Final answer:
Fluorine (F2) is the strongest oxidizing agent with an E° value of 2.87 V, indicating its exceptional capacity to accept electrons and oxidize other substances. The correct answer is A. Fluorine; F2 (2e^– → 2F^–), E° = 2.87 V.
Step-by-step explanation:
The strongest oxidizing agent among the options provided is Fluorine; F2 (2e– → 2F–), E° = 2.87 V. This is evidenced by its very high standard electrode potential (E°) value compared to the other options given.
Lithium has a negative standard electrode potential, signifying that it is a reducing agent rather than an oxidizing one, while Hydrogen, with an E° = 0.00 V, is the standard reference but not as strong an oxidizing agent as fluorine.

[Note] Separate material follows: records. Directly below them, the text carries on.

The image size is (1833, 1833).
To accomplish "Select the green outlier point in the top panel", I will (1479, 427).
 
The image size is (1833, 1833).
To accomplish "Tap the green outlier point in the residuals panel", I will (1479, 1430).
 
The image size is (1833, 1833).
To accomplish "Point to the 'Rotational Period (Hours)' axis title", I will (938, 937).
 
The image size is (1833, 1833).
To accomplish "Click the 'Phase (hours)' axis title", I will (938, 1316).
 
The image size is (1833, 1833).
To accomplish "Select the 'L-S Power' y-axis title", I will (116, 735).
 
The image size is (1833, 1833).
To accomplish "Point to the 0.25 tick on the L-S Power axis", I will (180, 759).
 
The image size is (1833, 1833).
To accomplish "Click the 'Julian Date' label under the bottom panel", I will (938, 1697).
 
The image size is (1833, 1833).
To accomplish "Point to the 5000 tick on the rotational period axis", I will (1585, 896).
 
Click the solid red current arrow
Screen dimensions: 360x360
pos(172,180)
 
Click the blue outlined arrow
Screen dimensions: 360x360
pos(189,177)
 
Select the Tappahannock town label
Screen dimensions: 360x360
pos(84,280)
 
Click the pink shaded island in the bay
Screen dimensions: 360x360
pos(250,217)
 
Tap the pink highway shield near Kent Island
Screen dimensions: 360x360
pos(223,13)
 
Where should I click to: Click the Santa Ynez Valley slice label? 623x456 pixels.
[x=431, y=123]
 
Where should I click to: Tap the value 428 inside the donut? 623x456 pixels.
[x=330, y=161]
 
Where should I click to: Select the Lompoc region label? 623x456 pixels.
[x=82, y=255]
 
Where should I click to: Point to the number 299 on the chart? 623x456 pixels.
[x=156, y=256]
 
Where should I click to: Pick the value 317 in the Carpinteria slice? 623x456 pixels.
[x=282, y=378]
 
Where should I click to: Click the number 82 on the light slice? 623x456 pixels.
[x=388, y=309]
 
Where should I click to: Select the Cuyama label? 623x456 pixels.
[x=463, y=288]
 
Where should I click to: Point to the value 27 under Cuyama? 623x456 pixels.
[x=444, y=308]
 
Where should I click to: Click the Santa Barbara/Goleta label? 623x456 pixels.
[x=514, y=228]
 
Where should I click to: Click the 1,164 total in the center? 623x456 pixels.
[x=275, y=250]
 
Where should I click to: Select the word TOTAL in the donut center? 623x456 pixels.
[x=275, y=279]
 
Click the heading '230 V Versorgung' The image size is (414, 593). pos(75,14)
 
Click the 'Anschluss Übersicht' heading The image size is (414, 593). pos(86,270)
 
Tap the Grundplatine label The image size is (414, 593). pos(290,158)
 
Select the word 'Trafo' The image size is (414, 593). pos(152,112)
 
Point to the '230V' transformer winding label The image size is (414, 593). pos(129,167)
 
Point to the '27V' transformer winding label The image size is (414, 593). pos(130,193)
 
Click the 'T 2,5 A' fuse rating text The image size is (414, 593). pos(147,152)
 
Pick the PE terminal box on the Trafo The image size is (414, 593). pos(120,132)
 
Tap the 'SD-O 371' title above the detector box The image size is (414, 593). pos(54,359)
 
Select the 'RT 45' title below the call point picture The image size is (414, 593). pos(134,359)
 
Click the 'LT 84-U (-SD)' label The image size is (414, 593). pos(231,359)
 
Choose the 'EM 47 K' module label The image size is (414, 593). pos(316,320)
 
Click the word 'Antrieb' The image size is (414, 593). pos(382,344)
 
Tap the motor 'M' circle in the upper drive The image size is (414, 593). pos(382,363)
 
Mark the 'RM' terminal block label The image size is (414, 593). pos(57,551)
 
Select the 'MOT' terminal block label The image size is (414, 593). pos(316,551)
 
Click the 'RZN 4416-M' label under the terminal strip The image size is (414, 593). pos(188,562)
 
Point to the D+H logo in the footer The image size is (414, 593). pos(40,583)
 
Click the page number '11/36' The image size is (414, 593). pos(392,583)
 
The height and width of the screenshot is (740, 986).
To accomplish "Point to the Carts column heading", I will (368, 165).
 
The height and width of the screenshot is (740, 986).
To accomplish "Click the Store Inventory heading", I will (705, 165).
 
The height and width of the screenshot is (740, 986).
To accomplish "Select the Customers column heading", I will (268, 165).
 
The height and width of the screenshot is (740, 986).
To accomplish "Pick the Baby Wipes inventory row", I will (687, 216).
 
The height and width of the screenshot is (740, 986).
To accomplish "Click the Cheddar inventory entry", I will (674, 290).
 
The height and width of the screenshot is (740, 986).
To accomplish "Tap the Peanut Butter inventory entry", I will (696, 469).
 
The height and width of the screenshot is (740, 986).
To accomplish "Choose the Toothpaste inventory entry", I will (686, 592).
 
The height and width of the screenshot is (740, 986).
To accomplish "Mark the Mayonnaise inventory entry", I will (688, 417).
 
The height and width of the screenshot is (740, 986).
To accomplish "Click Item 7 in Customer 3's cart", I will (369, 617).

Fluorine is not only the most powerful oxidizing agent of the known elements, it reacts directly and vigorously with most other substances, including elements to its left in the periodic table and even with some noble gases under certain conditions. A practical example of its strength is how it can oxidize bromide ions to molecular bromine, with an E° = 1.09 V.
It's essential to note that the principle guiding the strength of an oxidizing agent is its ability to gain electrons (be reduced) - the more positive the standard electrode potential, the stronger the oxidizing agent.